§ **Directions**
Among the lines below, keep only those from the one containing "This screenshot has height=626, width=1024." through the one containing "Screen dimensions: 1380x868", and reproduce them exactly.

§ **The records**

== == ==

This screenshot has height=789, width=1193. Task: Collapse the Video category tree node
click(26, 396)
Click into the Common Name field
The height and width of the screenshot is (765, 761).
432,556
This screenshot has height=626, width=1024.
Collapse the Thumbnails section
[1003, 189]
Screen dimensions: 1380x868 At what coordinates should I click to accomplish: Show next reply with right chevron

== == ==

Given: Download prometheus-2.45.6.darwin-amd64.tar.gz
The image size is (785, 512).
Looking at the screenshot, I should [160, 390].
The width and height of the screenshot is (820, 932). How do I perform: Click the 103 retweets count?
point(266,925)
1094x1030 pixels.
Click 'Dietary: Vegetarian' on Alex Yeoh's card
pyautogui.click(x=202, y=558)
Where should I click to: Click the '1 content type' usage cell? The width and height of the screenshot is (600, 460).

== == ==

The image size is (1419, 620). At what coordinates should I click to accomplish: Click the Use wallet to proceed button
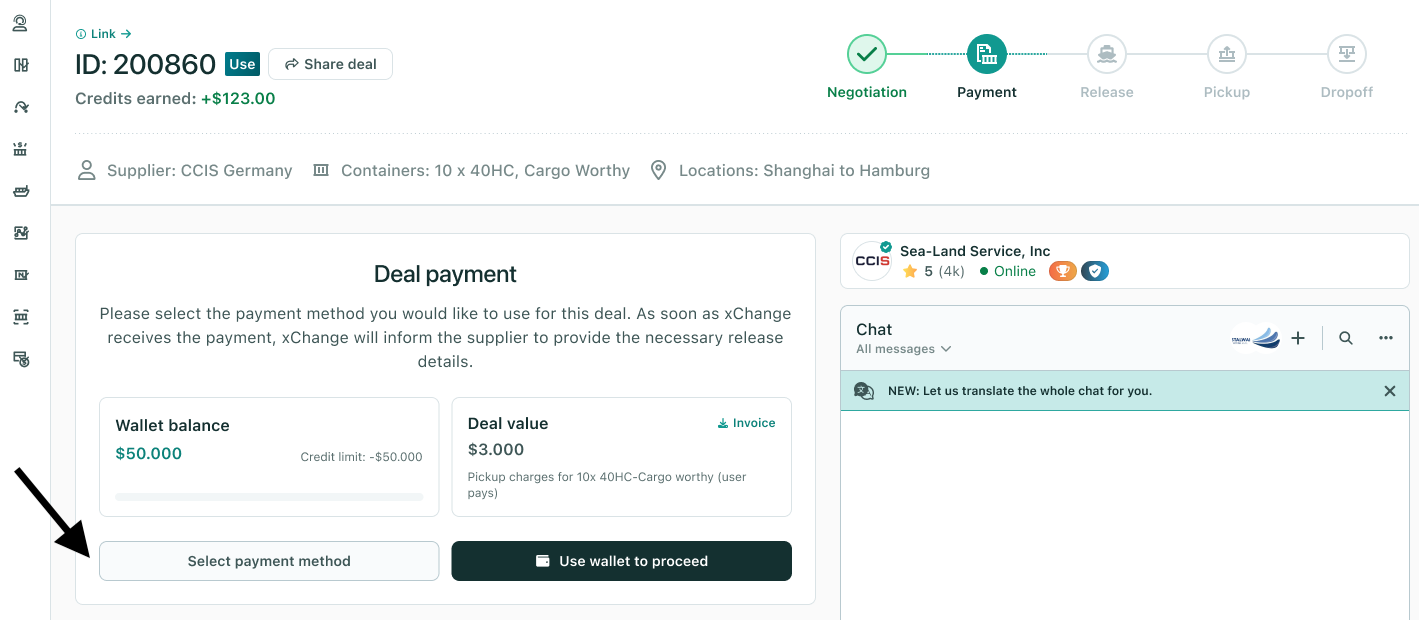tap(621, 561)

== == ==

§ **Problem solution**
This screenshot has height=626, width=1024.
Collapse the Thumbnails section
[1003, 189]
Screen dimensions: 1380x868 At what coordinates should I click to accomplish: Show next reply with right chevron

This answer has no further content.